*** Opening DOCUMENT EXTRACT ***

Built upon the site of a Middle Kingdom sanctuary, the temple of Luxor was constructed by the 18th and 19th Dynasty pharaohs Amenhotep III and Ramses II during the 2nd millennium BC. The enormous and asymmetric complex was built in stages upon three separate axes, and every wall, colonnade and hall is perfectly aligned to one of these axes. Later additions by other pharaohs, Alexander the Great and the Romans, were all aligned according to the original axes, showing that the architectural guidelines of the temple were handed down through the generations. These three different axes, skewed as they are, seem to defy logical explanation, yet the mathematician, philosopher and Egyptologist, Schwaller de Lubicz saw within them a deliberate expression of harmony, proportion and symbolism.

*** Closing DOCUMENT EXTRACT ***
*** Opening PROVIDED DATA ***

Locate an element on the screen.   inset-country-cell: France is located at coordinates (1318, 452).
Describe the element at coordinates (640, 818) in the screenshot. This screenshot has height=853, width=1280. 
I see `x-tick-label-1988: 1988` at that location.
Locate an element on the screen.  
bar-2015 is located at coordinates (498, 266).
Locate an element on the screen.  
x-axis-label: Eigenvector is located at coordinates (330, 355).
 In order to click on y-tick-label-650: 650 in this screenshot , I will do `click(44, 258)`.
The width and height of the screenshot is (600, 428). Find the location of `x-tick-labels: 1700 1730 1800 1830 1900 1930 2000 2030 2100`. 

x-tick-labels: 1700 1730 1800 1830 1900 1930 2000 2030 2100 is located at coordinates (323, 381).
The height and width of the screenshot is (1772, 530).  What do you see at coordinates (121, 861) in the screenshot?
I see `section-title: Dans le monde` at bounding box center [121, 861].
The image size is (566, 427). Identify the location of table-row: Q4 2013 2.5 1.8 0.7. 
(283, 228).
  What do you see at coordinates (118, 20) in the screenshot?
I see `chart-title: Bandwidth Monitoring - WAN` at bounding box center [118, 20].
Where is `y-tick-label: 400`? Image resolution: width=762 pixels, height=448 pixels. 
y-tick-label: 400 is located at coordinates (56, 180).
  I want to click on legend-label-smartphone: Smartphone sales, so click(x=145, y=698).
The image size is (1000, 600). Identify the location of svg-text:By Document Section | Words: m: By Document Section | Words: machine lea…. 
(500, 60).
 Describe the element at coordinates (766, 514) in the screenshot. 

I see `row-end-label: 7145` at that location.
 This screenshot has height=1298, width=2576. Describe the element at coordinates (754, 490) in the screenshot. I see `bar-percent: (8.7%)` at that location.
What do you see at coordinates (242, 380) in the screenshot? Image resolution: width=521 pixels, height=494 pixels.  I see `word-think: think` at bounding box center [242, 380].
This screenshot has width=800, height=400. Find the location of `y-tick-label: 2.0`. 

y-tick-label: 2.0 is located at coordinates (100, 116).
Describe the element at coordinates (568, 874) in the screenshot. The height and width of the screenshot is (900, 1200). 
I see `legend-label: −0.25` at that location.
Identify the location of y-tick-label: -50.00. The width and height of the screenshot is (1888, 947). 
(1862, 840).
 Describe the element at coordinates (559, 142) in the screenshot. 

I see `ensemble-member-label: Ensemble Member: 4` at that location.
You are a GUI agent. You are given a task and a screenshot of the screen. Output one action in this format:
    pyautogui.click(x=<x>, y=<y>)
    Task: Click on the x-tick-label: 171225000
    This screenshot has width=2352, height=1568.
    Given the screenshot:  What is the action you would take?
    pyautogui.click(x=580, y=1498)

*** Closing PROVIDED DATA ***

◆ PARTS OF THE EXERCISE ◆
**1)** According to the Luxor temple passage, which two pharaohs built the temple?
**2)** Turn the lines of the rows from the one containing "Describe the element at coordinates (640, 818)" through the one containing "In order to", both included, into a numbered list, skipping any blank lines.

◆ YOUR WRITTEN ANSWERS ◆
**1)** Amenhotep III and Ramses II.

**2)**
1. Describe the element at coordinates (640, 818) in the screenshot. This screenshot has height=853, width=1280. 
2. I see `x-tick-label-1988: 1988` at that location.
3. Locate an element on the screen.  
4. bar-2015 is located at coordinates (498, 266).
5. Locate an element on the screen.  
6. x-axis-label: Eigenvector is located at coordinates (330, 355).
7.  In order to click on y-tick-label-650: 650 in this screenshot , I will do `click(44, 258)`.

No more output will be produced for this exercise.